Keating Proposes 'Resign To Run' Charter Amendment To Fight Corruption
A newly proposed charter amendment would require city council members and the mayor to resign if they are running for another salaried, elected position. Interim Cincinnati Council Member Liz Keating announced the proposal this morning, saying it's a step toward preventing corruption and keeping elected officials focused on Cincinnati.
"It's called 'Resign to Run.' If a member of council or the mayor want to run for another office, they should resign first. We need, now more than ever, public servants and not politicians," she said.
The amendment wouldn't require resignations in all cases, only in instances when the campaign contribution limits of the sought-after office exceed the city's. For instance, a council member running for mayor wouldn't have to resign because the campaign contribution limit for both positions are $1,100.
"In other words, once a council member or mayor files the documentation to begin fundraising for another office outside of the city, they are no longer eligible to serve for the city," Keating said. "It results in an automatic irrevocable resignation from office."
She says Cincinnati politics have often been a steppingstone to higher office and the amendment will help prevent corruption as people eye other elected positions.
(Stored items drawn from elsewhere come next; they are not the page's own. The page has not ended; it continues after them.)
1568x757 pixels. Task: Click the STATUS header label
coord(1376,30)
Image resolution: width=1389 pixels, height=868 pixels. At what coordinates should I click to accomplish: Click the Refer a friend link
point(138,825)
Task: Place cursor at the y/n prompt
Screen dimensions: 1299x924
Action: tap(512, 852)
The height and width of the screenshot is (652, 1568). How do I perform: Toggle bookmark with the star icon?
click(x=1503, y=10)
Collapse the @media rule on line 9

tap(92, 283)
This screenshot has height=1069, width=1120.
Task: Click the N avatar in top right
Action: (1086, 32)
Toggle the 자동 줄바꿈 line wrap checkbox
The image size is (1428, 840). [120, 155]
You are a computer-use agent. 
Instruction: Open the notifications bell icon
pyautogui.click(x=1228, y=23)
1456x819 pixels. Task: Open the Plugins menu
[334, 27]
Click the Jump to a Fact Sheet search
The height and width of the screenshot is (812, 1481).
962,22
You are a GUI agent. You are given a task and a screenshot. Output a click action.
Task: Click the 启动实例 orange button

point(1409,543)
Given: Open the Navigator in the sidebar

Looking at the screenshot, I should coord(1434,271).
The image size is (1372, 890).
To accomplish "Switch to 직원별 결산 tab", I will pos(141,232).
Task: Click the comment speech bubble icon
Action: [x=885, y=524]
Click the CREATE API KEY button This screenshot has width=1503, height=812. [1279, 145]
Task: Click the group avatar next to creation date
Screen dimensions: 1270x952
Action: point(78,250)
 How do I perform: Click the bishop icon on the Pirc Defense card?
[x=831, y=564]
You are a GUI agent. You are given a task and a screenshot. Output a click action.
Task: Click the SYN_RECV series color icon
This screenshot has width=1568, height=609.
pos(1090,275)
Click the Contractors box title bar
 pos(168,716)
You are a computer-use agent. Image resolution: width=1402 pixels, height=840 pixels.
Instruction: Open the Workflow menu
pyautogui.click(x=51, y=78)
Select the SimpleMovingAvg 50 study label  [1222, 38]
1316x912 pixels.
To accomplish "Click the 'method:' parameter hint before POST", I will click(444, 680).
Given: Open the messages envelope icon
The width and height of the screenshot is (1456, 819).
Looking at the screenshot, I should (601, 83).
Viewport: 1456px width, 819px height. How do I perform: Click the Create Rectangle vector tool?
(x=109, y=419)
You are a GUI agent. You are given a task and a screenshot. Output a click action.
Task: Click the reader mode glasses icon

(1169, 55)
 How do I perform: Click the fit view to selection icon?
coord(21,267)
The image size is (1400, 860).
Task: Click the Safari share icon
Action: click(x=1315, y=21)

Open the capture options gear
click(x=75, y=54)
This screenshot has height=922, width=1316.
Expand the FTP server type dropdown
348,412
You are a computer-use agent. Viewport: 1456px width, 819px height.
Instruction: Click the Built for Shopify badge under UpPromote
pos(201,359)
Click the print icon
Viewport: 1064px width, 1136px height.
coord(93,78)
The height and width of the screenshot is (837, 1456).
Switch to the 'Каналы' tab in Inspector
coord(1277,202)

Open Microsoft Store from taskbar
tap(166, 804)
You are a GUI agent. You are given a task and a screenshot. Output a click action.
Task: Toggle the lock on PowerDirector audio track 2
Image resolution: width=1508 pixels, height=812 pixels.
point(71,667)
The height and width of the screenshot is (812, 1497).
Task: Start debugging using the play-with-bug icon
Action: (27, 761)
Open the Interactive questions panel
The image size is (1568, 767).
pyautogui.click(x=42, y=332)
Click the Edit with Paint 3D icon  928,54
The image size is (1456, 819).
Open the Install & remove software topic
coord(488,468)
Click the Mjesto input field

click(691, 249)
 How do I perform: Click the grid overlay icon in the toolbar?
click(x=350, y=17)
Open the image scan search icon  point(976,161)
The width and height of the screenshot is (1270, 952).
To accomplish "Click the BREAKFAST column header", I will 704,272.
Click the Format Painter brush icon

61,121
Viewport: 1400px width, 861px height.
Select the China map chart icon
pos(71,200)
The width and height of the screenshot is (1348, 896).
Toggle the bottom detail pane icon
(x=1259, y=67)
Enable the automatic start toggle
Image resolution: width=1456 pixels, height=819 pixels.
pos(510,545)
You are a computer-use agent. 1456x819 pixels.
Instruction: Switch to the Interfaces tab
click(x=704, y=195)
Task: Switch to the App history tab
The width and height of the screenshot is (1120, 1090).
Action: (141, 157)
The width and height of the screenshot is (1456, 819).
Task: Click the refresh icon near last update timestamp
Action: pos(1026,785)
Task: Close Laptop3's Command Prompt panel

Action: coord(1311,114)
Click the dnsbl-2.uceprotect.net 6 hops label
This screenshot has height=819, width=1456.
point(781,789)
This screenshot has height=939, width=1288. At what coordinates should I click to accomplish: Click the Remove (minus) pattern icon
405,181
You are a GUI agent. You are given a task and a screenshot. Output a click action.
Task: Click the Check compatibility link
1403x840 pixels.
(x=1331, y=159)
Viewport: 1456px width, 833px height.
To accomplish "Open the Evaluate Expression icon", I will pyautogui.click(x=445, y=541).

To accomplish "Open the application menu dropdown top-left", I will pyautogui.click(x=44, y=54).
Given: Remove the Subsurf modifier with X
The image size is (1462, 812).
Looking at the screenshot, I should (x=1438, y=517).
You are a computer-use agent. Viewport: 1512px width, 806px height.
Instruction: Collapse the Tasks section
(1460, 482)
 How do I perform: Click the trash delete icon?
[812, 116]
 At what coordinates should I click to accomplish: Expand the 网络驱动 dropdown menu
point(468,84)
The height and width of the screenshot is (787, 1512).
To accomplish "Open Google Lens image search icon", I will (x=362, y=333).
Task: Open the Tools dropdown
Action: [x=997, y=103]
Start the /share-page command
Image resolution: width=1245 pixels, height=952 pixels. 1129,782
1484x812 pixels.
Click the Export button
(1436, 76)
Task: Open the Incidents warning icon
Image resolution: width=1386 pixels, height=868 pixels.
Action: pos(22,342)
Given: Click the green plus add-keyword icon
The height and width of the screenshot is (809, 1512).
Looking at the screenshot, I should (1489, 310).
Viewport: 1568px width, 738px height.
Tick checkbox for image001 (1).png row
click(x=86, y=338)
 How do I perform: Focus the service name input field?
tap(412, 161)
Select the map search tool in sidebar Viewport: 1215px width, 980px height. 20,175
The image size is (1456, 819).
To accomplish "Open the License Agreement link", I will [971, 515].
Keating pointed to the example of if a council member runs for Congress, that person could not create a quid pro quo in exchange for large contributions to their congressional campaign.
"What we want to do is do what's right for Cincinnati and people of Cincinnati, and while you're here serving in City Hall, you should be focused on City Hall," she said.
There are five states — Arizona, Florida, Georgia, Hawaii and Texas — and the city of Philadelphia that have similar regulations in place.
Keating says the proposed amendment can be considered by council after summer recess, though she's yet to speak to her colleagues about the issue.
If passed by City Council, it would be on the ballot for residents to consider in November. Keating could also opt to collect residential signatures to put the issue on the ballot if council rejects the proposed amendment.